* _WHAT THIS TASK INVOLVES_: Pictures stay out of the copy. Transcribe exactly the lines from the line with "This screenshot has width=1051, height=688." through the final line of the records.

(Beginning of INFORMATION PROVIDED)

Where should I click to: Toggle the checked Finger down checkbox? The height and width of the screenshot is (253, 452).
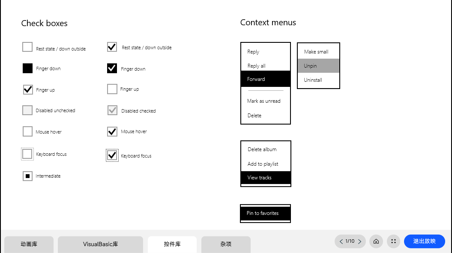pos(112,68)
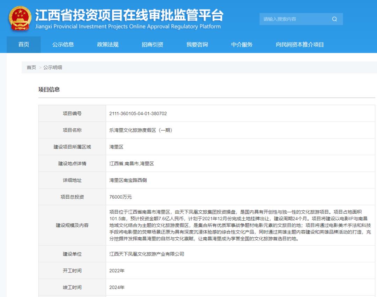Select the 政策法规 navigation item
Image resolution: width=377 pixels, height=297 pixels.
108,45
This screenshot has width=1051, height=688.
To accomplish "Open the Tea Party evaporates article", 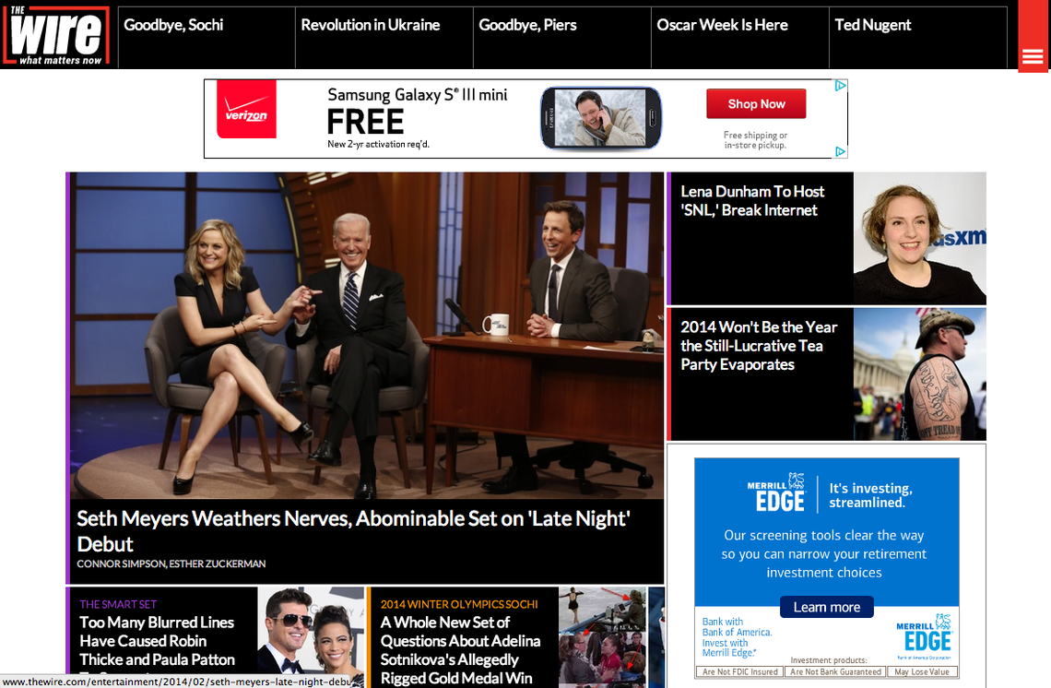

(End of INFORMATION PROVIDED)

* _OUTPUT OF THE TASK_:
This screenshot has width=1051, height=688.
To accomplish "Open the Tea Party evaporates article", 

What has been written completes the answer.